I know that if you don't pick the proper tank mate, eventually they will be toast. This is supposed to be the meanest of all trigs with the titan trig (QT's notorious for being aggressive toward scuba divers). Beauty of a fish tho. I still like the coloring on the Clown Trigger better and you have a better chance of housing other fish with the Clown. As far as size goes I highly doubt that thing will get up to 24" in a home aquaria. Buy this bad boy and post some pics. Good luck brotha.


----------



## fredweezy (May 27, 2004)

this thread will help...

http://www.grimreefers.com/forums/index.php?showtopic=4806


----------



## smokinbubbles (Mar 25, 2005)

fredweezy said:


> I know that if you don't pick the proper tank mate, eventually they will be toast. This is supposed to be the meanest of all trigs with the titan trig (QT's notorious for being aggressive toward scuba divers). Beauty of a fish tho. I still like the coloring on the Clown Trigger better and you have a better chance of housing other fish with the Clown. As far as size goes I highly doubt that thing will get up to 24" in a home aquaria. Buy this bad boy and post some pics. Good luck brotha.
> [snapback]979143[/snapback]​


yeah thanks man, yeah im really pretty sure that i am getting it. when i do i will post pics of it on here. one guy said in the post that i put on there that his bit him and he had to get stiches, the same guy also said that they will attack scuba divers. man this is goin to be a great fish.








J-Rod


----------



## thePACK (Jan 3, 2003)

what do you currently have in your tank?

cause with a queen trigger they will be wiped out within time


----------



## mauls (Mar 25, 2004)

just like some of the women i dated! Soo pretty, but devils and they will wreck you!

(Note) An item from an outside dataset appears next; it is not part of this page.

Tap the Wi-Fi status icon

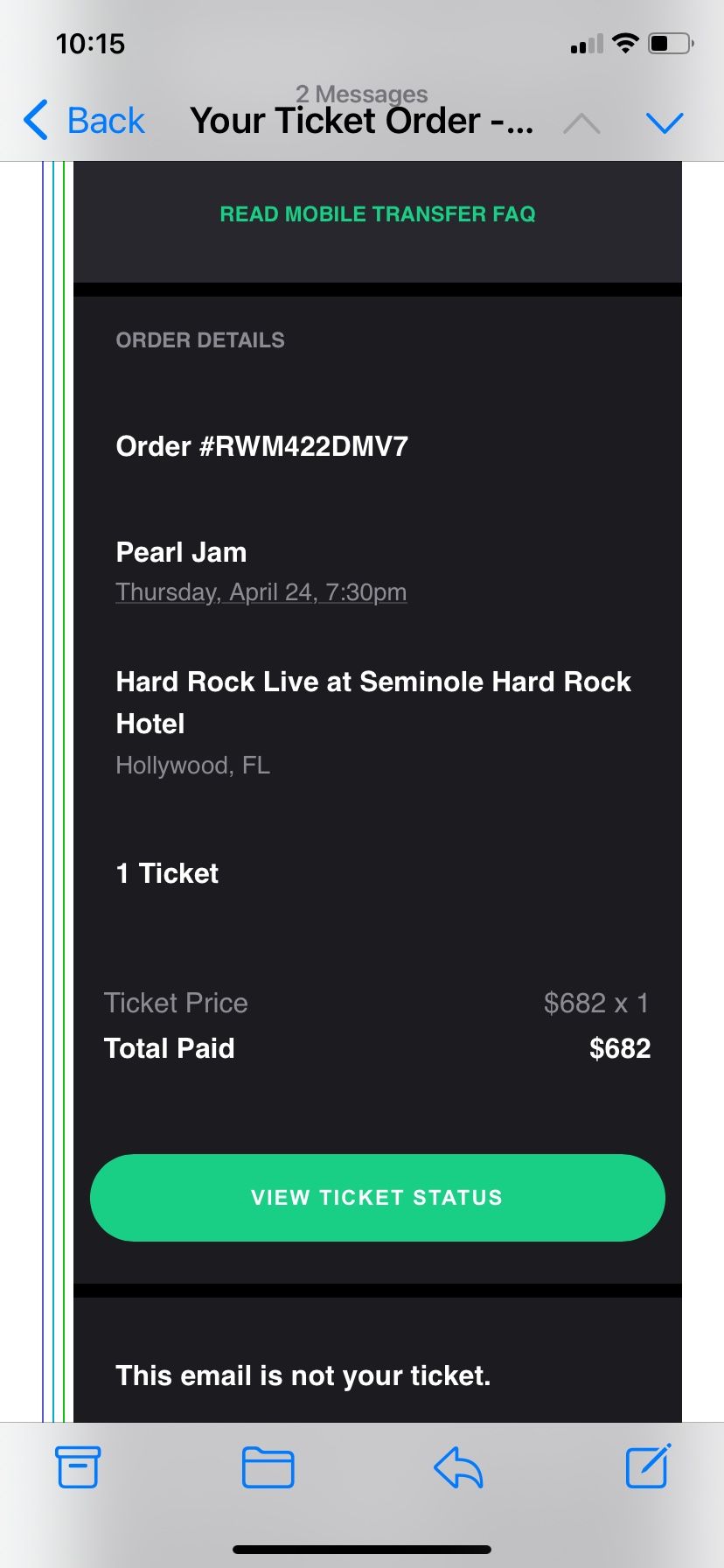(625, 43)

Hhaha, dont be fooled by such a pretty fish, although i'd buy one if i had the tank space and the right tank mates


----------



## smokinbubbles (Mar 25, 2005)

the one im goin to order is about 3 inches long. it will be goin in a tank witha lunar wrasse and a fuzzy dwarf lion but im gointo have to watch it with my fuzzy dwarf, i know my lunar could stand his own ground though. the queen isn't stayin in that tank though. im sealing my 55 back up so i can put it in there then it will be moved to a 150 after that. yes i am aware though that they are really aggressive fish and really can't be housed with anything, thats why i want one.
J-Rod


----------



## weidjd (Feb 13, 2005)

What about an undulated aggressive but more around the 12" size. I would not put anything with a large queen no matter wrasse other trig large puffer, eel. It will kill them all. They are crazy in the head.


----------



## nismo driver (Jan 27, 2004)

like everyone one has said very very aggresive, very aggresive.. tehy will take out everything in the tanks and it better be a huge tank because they get really big, bigger then a 150 will provide space for..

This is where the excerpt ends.